The Ṣǝḥuf ʾǝmni inscription is written in the South Arabian script. However, its language has not yet been identified, and the contents of the inscription remain unknown. The inscription has not been dated, but it has been suggested that the paleography is reminiscent of inscriptions by Ezana, who reigned in the 4th century CE.

Documentation
The site of the inscription, which is known as "Ṣǝḥuf ʾǝmni" on account of the presence of the inscribed stone, was first described by members of the topographical mission of the Istituto Geografico in Florence in 1897. On 8 June 1898, a transcription of the inscription was carried out by Alonso Maria Tancredi. One year later, on 4 June 1898, Carlo Conti Rossini produced another transcription.

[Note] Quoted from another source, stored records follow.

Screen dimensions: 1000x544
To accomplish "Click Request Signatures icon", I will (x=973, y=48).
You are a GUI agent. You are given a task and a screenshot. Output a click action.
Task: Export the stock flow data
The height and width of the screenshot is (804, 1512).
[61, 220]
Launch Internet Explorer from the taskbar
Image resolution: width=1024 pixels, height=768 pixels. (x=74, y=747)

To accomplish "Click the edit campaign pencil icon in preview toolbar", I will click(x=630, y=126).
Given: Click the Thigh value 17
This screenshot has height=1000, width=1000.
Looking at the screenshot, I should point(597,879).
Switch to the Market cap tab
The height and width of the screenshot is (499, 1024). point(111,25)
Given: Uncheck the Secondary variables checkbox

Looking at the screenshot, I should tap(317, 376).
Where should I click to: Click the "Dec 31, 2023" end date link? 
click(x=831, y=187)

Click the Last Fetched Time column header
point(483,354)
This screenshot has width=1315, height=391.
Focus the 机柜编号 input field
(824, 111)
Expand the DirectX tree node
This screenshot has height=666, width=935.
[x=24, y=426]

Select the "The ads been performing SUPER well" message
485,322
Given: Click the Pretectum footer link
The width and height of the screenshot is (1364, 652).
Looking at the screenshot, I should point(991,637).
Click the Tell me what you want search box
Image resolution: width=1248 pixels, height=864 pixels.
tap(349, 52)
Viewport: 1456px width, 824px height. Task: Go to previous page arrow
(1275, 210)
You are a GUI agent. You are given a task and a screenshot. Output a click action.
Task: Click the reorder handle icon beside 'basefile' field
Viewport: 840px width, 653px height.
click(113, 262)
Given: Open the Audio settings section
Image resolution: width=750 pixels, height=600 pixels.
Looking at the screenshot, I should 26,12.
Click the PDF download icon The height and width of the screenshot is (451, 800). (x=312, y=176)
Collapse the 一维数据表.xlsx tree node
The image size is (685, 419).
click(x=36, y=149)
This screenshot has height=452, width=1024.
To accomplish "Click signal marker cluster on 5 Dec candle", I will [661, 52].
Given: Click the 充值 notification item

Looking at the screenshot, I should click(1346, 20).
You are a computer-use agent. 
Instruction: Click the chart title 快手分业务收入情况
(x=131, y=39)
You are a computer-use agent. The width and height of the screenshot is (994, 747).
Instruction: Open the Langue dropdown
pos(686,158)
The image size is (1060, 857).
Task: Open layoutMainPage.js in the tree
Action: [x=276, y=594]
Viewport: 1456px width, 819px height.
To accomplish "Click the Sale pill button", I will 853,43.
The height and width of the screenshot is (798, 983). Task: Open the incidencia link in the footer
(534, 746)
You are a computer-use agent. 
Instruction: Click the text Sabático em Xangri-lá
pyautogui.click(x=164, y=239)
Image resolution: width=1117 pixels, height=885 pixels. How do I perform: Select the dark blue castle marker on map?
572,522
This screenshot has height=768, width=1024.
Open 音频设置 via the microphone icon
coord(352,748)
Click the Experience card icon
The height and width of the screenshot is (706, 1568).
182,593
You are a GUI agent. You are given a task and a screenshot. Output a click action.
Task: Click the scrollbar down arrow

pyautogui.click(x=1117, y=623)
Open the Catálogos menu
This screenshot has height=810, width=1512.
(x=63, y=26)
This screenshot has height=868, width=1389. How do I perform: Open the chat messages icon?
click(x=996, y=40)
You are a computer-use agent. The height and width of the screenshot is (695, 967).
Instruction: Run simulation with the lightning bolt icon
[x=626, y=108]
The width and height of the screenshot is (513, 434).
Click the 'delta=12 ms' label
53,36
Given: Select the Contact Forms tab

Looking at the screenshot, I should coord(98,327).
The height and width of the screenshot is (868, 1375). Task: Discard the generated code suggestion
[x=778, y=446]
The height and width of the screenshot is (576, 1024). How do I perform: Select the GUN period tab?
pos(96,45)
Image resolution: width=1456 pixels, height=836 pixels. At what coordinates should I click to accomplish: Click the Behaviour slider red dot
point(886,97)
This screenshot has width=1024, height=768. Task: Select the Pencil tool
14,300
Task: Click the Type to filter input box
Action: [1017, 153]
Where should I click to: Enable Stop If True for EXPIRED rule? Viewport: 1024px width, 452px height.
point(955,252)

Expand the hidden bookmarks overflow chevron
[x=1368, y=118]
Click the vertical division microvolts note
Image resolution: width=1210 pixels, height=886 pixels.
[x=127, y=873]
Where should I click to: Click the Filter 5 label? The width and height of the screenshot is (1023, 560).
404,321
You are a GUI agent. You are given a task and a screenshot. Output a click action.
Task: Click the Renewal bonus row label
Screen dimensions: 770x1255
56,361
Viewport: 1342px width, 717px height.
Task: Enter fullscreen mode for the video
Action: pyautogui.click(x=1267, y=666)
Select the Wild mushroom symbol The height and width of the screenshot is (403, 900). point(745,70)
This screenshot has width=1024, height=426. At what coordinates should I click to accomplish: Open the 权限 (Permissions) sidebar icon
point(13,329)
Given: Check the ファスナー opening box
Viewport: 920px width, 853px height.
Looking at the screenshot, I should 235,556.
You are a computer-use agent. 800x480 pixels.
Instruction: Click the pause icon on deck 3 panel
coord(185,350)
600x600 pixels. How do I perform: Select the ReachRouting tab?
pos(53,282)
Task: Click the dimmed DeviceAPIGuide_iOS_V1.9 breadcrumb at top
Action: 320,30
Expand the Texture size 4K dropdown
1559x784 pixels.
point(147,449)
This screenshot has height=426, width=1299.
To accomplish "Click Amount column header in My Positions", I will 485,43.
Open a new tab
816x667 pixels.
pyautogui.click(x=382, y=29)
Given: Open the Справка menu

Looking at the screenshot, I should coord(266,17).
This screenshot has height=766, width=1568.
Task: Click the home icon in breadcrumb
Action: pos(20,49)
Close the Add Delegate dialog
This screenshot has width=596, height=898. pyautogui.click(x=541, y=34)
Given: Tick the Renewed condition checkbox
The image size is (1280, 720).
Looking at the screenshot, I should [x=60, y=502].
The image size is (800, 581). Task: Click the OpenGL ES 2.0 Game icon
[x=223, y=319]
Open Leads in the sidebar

In 1946, a photography of the inscription was sent to Conti Rossini and in the following year, he published this in the Rassegna di Studi Etiopici, together with both his own and Tancredi's transcriptions.

Physical description
The Ṣǝḥuf ʾǝmni inscription is found on a stone block measuring 1,80 x 1,60 m. The stone has been damaged and eleven lines of writing are preserved.

Language
The language of the Ṣǝḥuf ʾǝmni inscription remains unidentified. It is "neither Geʽez nor South Arabian, and does not resemble any known language from the region."